When the unstructured log from the ActiveMQ service eventually arrives at our central Fluentd, the Lua script performs the Redis lookup, injecting the trace_id and completing the chain.

The full data flow can be visualized:

graph TD
    subgraph "iOS Device"
        A[SwiftUI App] -- 1. Generate trace_id --> A
        A -- 2. Batch & Send Logs (JSON over HTTP) --> B[Fluentd Endpoint: 9880]
    end

    subgraph "API Gateway"
        C[Gateway Service]
        A -- 3. API Call w/ X-Trace-Id Header --> C
    end
    
    subgraph "Modern Services"
        D[RabbitMQ Producer]
        E[RabbitMQ Consumer]
        F[RabbitMQ]
        C -- 4a. Call with X-Trace-Id --> D
        D -- 5a. Publish Msg w/ trace_id in header --> F
        F -- 6a. Deliver Msg --> E
        D -- Logs to stdout --> G[Fluentd Agent]
        E -- Logs to stdout --> G
    end

    subgraph "Legacy System"
        H[ActiveMQ Service]
        I[Redis]
        J[ActiveMQ]
        C -- 4b. Generate correlation_id --> C
        C -- 5b. Write {corr_id: trace_id} --> I
        C -- 6b. Call with correlation_id --> H
        H -- 7b. Logs to file (unstructured) --> K[Fluentd Agent]
    end
    
    subgraph "Central Observability Pipeline"
        B -- Forward --> L[Central Fluentd Aggregator]
        G -- Forward --> L
        K -- Forward --> L
        L -- 8. Parse, Enrich, Correlate via Redis --> L
        L -- 9. Send Unified JSON --> M[Elasticsearch]
    end

The final result was transformative. We could now take a trace_id from a failed SwiftUI session and execute a single query in Kibana. The results would show, in perfect chronological order: the user tapping the button in the app, the API gateway receiving the request, the RabbitMQ producer processing it, the consumer picking it up, and—critically—the unstructured, previously-opaque log line from the ActiveMQ service, now fully enriched with the same trace_id and parsed into a structured format. We had achieved our goal of end-to-end visibility.

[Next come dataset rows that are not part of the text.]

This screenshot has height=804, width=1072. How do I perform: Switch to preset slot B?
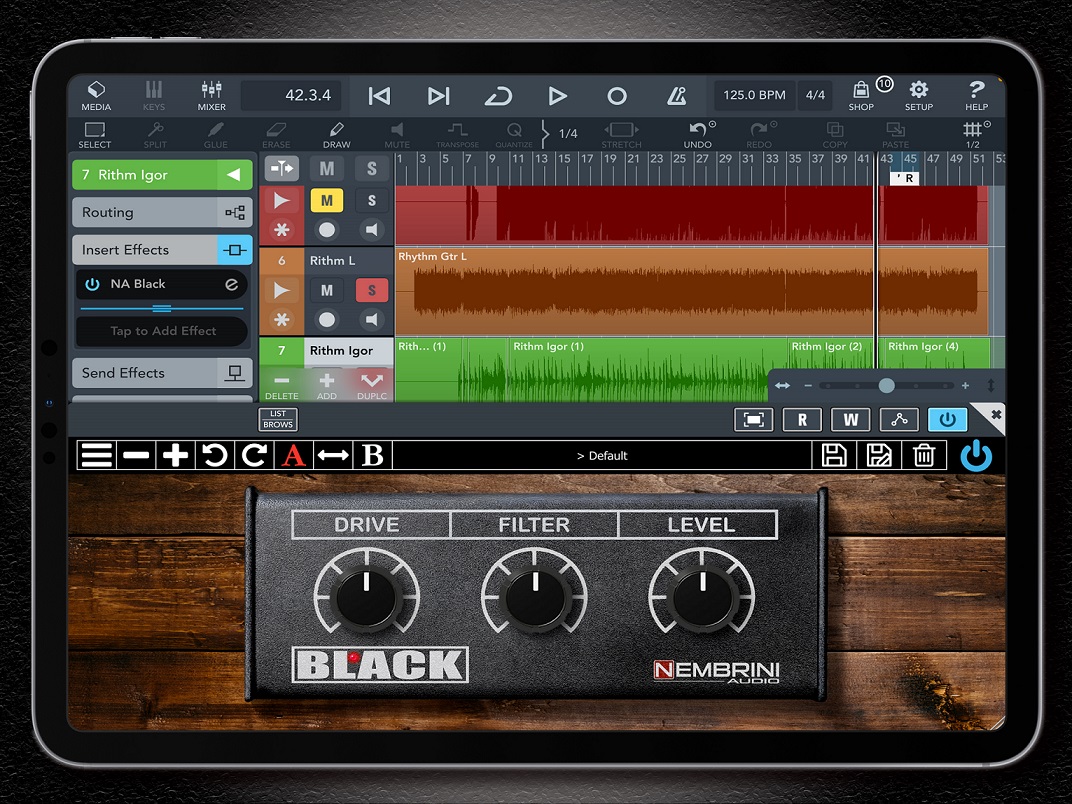(x=373, y=456)
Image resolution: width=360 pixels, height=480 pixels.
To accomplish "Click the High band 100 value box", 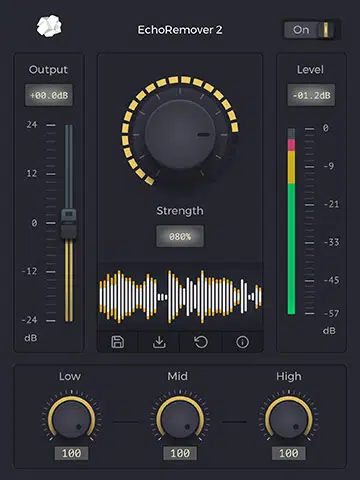I will [x=289, y=453].
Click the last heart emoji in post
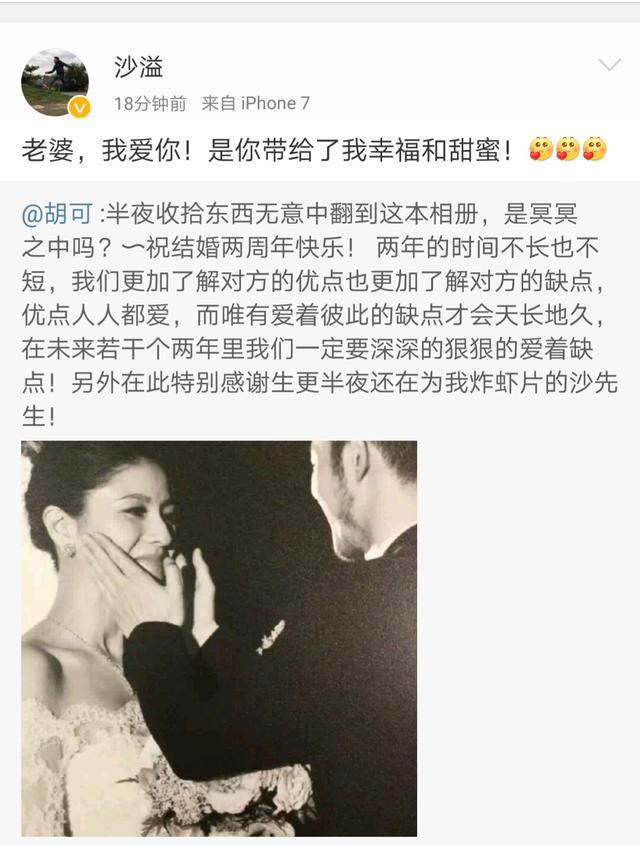This screenshot has height=846, width=640. (x=595, y=149)
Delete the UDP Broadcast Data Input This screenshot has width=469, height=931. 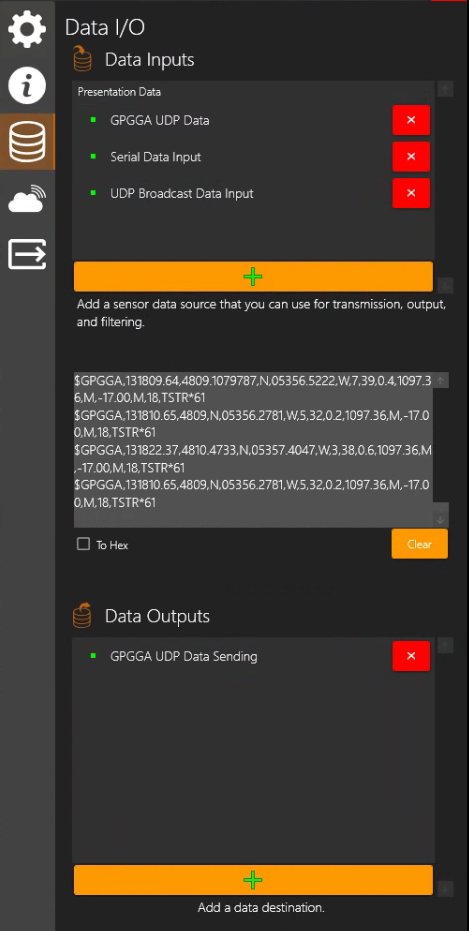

This architecture, however, is a technical bridge, not a final destination. Its primary weakness is the correlation mechanism for the legacy system. It depends on Redis being available and performant, and the logic in the API gateway must be perfectly in sync with the Fluentd enrichment script. A change in the legacy log format would require an immediate and precise update to the Grok patterns in our Fluentd config, making the pipeline brittle. The significant investment in Fluentd configuration and custom scripting bought us invaluable time and operational stability, allowing the business to move forward without being blocked by a massive refactoring project. The long-term goal remains to modernize the legacy services, at which point this complex enrichment logic can be decommissioned in favor of native instrumentation. The pipeline also currently only handles logs; a future iteration would be to adapt it to receive and correlate metrics and traces via the OpenTelemetry protocol, with Fluentd acting as an OTLP receiver.